- Exercise tasks
A: Transcribe the study summary on ultrasound bone depth measurement, everything from "Purpose of the" down to "test algorithm performance.".
B: According to the study summary on ultrasound bone depth measurement, which algorithm showed superior accuracy and repeatability for in vivo bone depth measurements?

Start of Excerpted text

Purpose of the Study:

  • To evaluate various time-of-flight (TOF) determination methods for ultrasound-based bone depth measurement.
  • To assess the impact of different signal processing techniques on measurement accuracy and repeatability.
  • To identify the most effective algorithm for in vivo bone depth measurement using ultrasound.

Main Methods:

  • Combined skin-mounted markers with ultrasound technology for 3D bone position tracking.
  • Evaluated multiple algorithms for calculating the time-of-flight (TOF) of ultrasound pulses.
  • Conducted experiments using calibration setups and real human tissues to test algorithm performance.
  • Assessed algorithm performance based on accuracy, repeatability, and robustness to sensor non-verticality.

Main Results:

  • The choice of signal processing method significantly influences bone depth measurement accuracy.
  • Measurement accuracy is particularly affected when sensor verticality is compromised.
  • The cumulative kurtosis algorithm demonstrated superior accuracy and repeatability for in vivo bone depth measurements.

End of Excerpted text
Start of Data provided

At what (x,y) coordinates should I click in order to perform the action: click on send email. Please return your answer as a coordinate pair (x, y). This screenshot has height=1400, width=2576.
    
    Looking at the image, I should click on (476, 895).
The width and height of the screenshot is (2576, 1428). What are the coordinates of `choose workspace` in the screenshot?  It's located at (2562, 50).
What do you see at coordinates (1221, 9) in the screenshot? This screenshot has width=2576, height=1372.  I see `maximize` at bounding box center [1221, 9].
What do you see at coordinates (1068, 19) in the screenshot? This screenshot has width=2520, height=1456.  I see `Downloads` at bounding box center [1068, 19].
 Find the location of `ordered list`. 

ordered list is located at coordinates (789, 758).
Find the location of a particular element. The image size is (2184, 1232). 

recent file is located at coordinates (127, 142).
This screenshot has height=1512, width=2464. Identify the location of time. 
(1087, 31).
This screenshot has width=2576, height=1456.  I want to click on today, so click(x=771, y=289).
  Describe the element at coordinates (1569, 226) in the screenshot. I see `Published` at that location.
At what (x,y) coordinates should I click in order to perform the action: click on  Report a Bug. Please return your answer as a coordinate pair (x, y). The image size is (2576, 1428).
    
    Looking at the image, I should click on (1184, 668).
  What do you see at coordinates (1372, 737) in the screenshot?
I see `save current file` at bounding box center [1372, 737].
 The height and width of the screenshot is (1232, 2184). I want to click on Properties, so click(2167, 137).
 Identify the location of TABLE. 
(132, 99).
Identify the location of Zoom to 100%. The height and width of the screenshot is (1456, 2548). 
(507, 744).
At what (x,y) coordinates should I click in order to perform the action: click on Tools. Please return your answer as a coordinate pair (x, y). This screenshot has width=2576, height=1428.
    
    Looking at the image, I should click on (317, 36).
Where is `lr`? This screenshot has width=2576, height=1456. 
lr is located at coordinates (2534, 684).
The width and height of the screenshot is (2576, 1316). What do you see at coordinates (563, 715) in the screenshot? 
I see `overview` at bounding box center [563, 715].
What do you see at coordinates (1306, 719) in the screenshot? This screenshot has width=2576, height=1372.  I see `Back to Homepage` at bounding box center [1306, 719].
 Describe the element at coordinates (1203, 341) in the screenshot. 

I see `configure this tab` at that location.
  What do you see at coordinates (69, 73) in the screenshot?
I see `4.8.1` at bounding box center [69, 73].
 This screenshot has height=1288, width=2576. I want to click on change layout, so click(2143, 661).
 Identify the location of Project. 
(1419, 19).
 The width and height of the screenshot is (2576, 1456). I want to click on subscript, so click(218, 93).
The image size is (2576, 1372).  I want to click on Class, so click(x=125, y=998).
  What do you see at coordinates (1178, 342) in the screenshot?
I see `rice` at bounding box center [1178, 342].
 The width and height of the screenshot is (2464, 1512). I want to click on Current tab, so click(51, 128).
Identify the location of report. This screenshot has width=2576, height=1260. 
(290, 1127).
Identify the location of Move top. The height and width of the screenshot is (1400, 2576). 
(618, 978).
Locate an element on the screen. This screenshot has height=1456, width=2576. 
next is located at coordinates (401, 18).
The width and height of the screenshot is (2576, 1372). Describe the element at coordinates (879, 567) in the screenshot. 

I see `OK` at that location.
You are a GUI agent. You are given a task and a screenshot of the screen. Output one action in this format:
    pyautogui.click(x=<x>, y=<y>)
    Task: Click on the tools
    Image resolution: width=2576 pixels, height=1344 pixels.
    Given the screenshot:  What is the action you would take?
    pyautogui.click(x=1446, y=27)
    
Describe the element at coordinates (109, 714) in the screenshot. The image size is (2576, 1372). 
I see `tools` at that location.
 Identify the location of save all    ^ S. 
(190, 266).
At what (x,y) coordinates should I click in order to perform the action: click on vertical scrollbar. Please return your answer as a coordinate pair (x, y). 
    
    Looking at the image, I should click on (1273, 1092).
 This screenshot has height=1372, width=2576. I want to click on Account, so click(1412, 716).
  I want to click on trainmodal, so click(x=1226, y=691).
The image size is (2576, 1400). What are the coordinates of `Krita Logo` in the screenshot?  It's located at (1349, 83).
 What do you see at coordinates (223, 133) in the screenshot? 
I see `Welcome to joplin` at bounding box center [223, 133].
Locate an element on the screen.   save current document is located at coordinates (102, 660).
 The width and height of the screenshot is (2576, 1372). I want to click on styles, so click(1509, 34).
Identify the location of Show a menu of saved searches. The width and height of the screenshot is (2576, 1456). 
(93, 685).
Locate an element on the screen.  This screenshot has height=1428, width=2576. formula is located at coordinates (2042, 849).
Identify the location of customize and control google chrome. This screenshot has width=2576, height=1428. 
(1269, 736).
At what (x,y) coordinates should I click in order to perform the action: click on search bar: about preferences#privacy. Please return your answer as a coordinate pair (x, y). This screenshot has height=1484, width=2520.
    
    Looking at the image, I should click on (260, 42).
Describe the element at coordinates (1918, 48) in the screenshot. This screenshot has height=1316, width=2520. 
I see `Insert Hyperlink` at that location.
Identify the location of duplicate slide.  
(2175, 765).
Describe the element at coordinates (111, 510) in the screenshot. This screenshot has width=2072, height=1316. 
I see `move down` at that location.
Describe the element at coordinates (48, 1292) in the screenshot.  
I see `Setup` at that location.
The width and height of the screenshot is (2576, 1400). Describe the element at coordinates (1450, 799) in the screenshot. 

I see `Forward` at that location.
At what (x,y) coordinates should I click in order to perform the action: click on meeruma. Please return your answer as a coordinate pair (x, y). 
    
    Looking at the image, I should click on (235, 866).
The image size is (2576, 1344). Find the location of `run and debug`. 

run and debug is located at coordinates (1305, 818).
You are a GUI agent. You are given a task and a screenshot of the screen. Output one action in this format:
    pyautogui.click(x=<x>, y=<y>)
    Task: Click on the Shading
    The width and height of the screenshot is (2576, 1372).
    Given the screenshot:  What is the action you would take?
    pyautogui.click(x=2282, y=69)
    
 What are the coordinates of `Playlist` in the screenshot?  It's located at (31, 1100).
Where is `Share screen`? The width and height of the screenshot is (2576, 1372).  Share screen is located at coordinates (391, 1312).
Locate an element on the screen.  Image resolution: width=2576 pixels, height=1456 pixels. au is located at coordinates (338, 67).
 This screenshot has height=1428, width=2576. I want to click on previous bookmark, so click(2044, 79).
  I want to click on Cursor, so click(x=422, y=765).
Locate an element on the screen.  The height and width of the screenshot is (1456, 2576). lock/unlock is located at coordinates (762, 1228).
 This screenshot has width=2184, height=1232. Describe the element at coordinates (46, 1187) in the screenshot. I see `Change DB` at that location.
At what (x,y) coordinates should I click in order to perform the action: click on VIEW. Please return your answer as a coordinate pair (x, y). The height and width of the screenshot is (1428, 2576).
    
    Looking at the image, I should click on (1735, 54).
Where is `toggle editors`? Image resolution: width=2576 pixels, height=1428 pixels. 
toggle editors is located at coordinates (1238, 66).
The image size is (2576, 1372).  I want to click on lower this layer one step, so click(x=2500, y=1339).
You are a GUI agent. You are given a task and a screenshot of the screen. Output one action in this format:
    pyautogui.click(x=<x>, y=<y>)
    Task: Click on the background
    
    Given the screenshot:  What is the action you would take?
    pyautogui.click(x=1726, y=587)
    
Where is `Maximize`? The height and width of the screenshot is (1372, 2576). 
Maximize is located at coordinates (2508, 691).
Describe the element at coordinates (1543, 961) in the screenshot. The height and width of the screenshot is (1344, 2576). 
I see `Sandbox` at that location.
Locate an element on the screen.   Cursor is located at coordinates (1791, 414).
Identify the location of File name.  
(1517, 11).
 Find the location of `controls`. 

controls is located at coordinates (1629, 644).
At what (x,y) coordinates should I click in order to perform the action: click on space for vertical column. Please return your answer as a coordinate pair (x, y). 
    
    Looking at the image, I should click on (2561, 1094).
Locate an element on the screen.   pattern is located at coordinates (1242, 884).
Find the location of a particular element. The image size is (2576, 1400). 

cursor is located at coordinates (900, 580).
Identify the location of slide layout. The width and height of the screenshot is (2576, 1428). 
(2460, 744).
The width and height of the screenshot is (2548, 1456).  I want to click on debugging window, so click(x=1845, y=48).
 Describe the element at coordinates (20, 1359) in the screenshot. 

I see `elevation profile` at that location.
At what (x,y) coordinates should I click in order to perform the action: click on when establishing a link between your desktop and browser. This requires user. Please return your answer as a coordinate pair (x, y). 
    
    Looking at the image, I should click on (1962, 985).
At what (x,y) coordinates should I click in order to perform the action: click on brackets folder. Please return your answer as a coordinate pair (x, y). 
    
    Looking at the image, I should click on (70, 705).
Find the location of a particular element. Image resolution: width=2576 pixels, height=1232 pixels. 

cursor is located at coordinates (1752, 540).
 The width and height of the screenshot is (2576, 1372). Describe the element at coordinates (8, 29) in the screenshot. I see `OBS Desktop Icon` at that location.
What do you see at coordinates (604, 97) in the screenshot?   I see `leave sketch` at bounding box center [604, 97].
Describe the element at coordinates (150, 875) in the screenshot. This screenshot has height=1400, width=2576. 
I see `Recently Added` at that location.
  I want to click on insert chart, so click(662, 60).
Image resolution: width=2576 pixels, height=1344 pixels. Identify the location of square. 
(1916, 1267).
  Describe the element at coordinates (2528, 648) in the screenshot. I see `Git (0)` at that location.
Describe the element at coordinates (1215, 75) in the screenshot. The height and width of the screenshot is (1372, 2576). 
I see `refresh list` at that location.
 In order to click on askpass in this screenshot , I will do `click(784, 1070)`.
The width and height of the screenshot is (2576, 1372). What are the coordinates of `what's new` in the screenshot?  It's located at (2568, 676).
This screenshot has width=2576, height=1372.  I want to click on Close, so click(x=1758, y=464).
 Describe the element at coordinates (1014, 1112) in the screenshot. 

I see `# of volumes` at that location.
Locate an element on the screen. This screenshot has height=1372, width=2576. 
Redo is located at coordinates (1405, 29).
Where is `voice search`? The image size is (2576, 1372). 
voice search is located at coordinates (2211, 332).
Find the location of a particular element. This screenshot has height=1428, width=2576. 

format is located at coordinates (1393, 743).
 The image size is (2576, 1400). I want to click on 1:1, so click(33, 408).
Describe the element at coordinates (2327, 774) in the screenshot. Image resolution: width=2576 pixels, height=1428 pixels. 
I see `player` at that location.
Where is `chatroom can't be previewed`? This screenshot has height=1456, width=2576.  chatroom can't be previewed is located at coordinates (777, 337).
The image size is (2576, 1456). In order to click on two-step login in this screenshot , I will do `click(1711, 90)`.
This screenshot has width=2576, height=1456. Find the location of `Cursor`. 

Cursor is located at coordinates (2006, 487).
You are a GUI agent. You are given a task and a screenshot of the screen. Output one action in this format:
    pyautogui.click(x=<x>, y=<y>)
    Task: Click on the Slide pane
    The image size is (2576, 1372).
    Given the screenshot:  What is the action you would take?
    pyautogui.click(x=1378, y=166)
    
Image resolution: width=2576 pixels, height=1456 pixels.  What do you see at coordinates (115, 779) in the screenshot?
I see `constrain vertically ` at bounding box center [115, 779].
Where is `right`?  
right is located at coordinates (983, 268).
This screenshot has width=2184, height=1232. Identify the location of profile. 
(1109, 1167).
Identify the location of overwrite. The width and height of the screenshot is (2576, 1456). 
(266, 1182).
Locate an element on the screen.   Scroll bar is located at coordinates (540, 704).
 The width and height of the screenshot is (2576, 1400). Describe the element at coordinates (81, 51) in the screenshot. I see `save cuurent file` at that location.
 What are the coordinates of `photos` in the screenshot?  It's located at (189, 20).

End of Data provided

- Responses by task
A:
Purpose of the Study:

  • To evaluate various time-of-flight (TOF) determination methods for ultrasound-based bone depth measurement.
  • To assess the impact of different signal processing techniques on measurement accuracy and repeatability.
  • To identify the most effective algorithm for in vivo bone depth measurement using ultrasound.

Main Methods:

  • Combined skin-mounted markers with ultrasound technology for 3D bone position tracking.
  • Evaluated multiple algorithms for calculating the time-of-flight (TOF) of ultrasound pulses.
  • Conducted experiments using calibration setups and real human tissues to test algorithm performance.

B: The cumulative kurtosis algorithm.